_EXERCISE_
Give a single number in reply. It is the count of lines below that contain the string "each".

(EXTRACTED MATERIAL Opens)

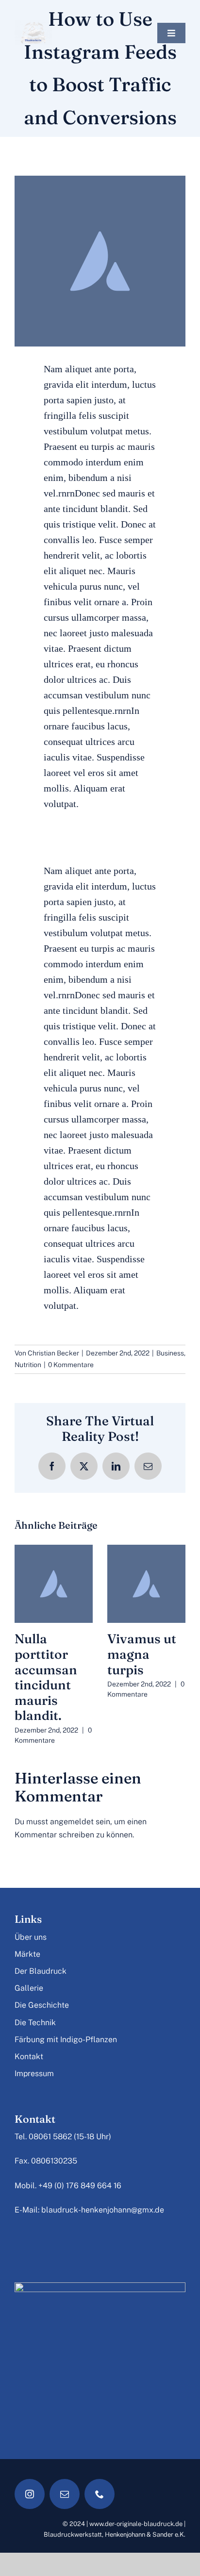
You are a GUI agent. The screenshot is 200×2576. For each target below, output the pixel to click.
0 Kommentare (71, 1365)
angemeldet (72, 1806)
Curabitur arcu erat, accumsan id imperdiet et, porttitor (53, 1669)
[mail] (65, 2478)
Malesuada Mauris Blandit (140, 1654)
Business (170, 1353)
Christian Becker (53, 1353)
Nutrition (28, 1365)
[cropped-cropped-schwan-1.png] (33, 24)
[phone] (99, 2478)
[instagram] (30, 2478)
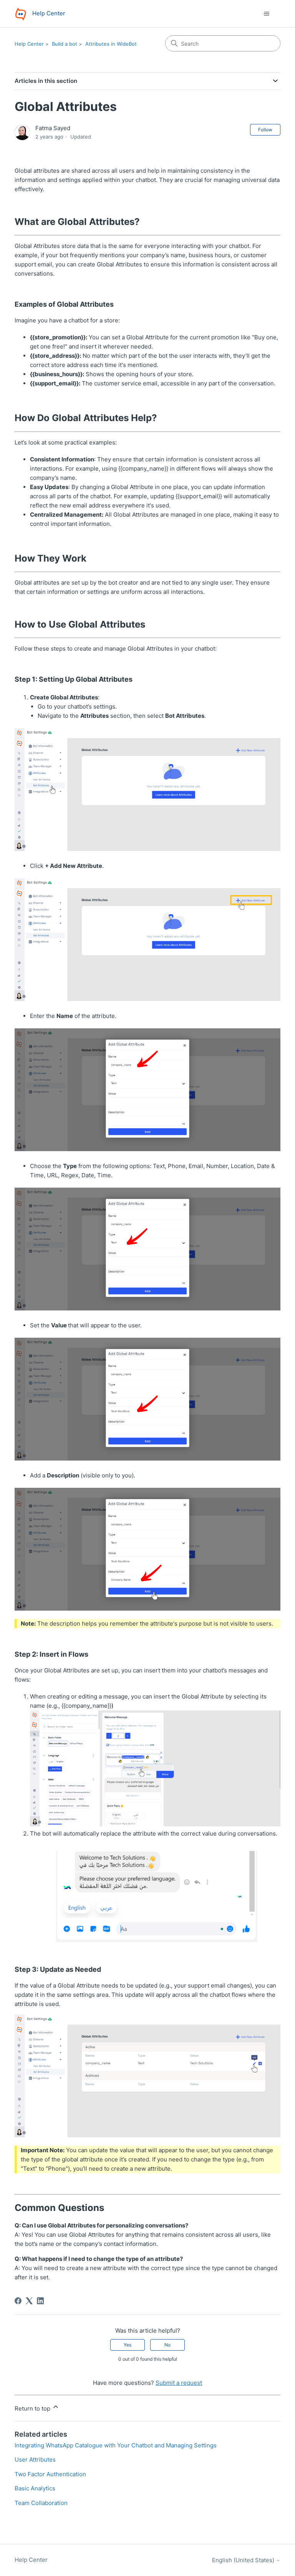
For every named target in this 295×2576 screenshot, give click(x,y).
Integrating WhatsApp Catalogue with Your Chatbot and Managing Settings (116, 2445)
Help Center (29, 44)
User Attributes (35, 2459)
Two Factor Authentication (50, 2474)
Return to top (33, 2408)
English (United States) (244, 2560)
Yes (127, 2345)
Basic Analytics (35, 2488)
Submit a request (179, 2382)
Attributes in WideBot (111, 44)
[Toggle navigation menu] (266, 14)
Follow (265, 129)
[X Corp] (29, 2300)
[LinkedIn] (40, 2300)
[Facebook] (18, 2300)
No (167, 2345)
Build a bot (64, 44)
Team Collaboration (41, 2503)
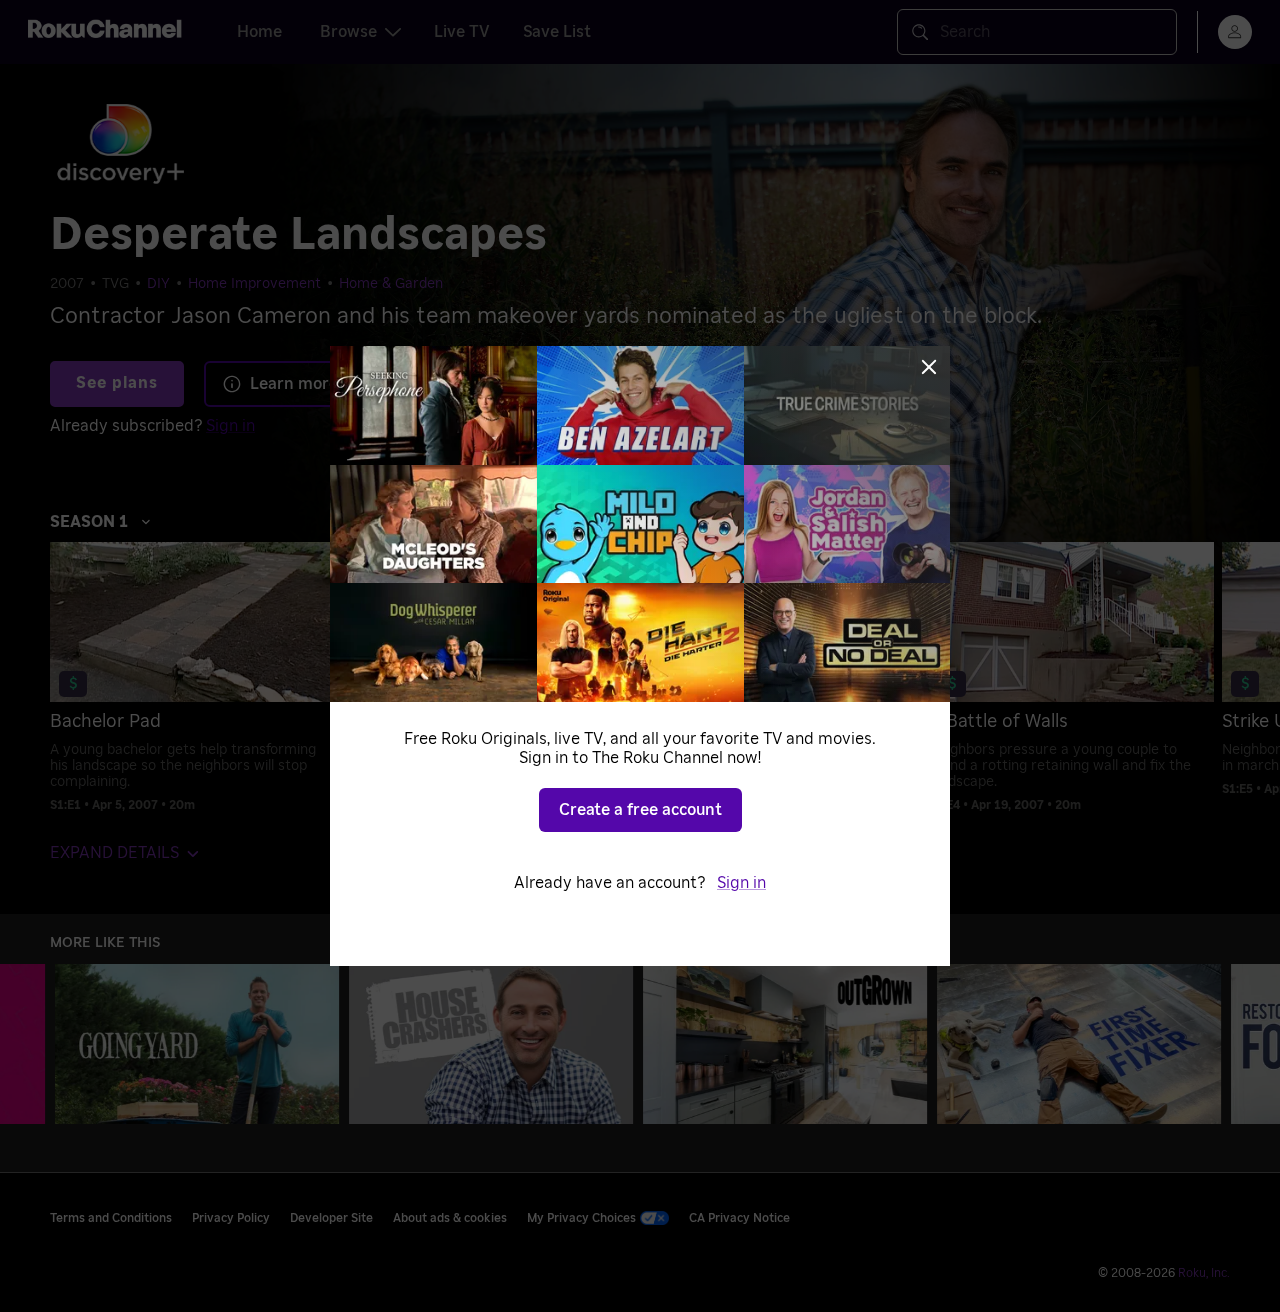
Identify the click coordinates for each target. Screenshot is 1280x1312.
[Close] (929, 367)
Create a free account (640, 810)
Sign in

(EXTRACTED MATERIAL Closes)
(EXTRACTED MATERIAL Opens)

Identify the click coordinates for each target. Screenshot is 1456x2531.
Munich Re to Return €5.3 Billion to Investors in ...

(EXTRACTED MATERIAL Closes)

_WRITTEN ANSWER_
3